Tuesday, September 20, 2022

Change is not a metaphor

In my first year seminar we were reading about efforts to connect the Anthropocene to the ongoing shockwaves unleashed by settler colonialism, and I happened on a short recent piece by Eve Tuck, one of the authors of the hugely influential essay "Decolonization is not a metaphor." Invited by an arts organization under the rubric of "Invitations toward reworlding," Tuck proposes that we get in the habit of asking each other about our "theory of change." 

What is your theory of change these days? 

It truly is my favorite question. It definitely isn’t small talk, not because it couldn’t be small talk, but because we are out of practice with having discussions about our theories of change. It could be what we talk about when we are on an outing with an old friend, when we are texting before a date, when we wake up startled in the night, tangled in the covers. It could be what we talk about as we brush our children’s hair. What we sing about in songs. What we whisper with our hands covering our hearts and bellies. What we breathe over one another, when it is safe to share breath again. 

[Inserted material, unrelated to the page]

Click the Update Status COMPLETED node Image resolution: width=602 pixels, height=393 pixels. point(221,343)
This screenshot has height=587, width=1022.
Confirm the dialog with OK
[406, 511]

When we don’t talk about how we think change happens, we are left to assume that we are operating from the same, unexpressed, neoliberal and colonial theory of change. The default theory of change in settler colonial racial capitalism is that if we document the damage, get enough people to pay attention to it, then together our voices will convince so and so (who is in charge) to give up power and resources. This theory of change makes us over-invest in spectacle and empathy as an emotion that leads to change, in the innocence of the powerful, in the rationality of the powerful, and in their power to wield their power over us. It does nothing to contest the order of power, how they got that power, and their influence over our lives. They are the actors, and we are the acted upon. If we can prove our pain to them, they will be made aware, and this awareness will lead them to lessen our pain. We know this is a lie.

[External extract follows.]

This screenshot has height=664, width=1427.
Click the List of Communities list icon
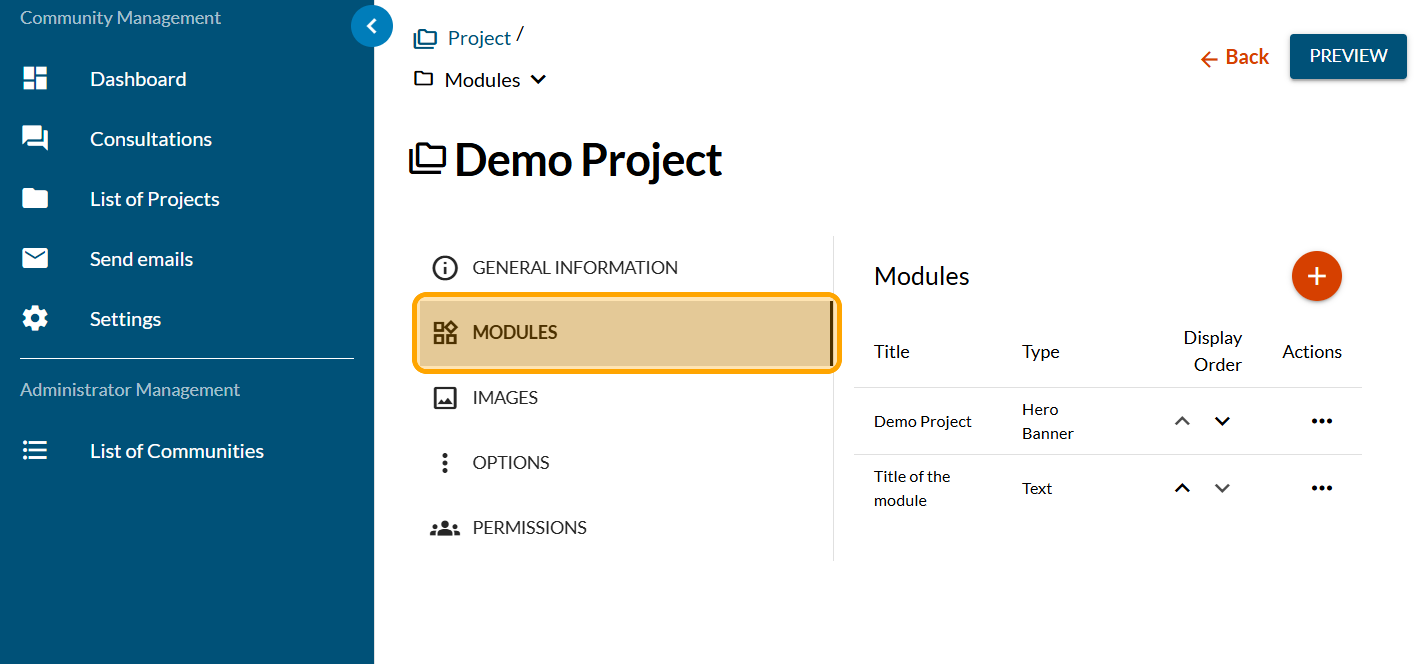[x=35, y=451]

She's not recommending a particular alternative theory, though her work certainly suggests some, but rather making talking about this a common, even a mundane activity "so that we are not reliant on a broken theory of change." (There's a theory of change in trying to open up and reshape our everyday conversations, of course!)

While you’re signing the rider, riding on the subway, writing on the subway, reading your writing aloud at the reading, writing to your readers, writing home, running away from home, making your home, making-meaning, being mean, being refusing, being care, being careful, being kin, being beyond kin, caring for older-than-human kin, being full with care, let us be curious enough about one another and the world and the future to ask, What is your theory of change these days? Let this be the way we know and love one another. ...

Students weren't sure what to make of this invitation, so we'll take it up again next week, trying to articulate some other theories of change. The topic is germane also given where the syllabus is leading: week after next we are reading Parable of the Sower: 

All that you touch

You Change.


All that you Change

Changes you.


The only lasting truth

Is Change.


God 

Is Change.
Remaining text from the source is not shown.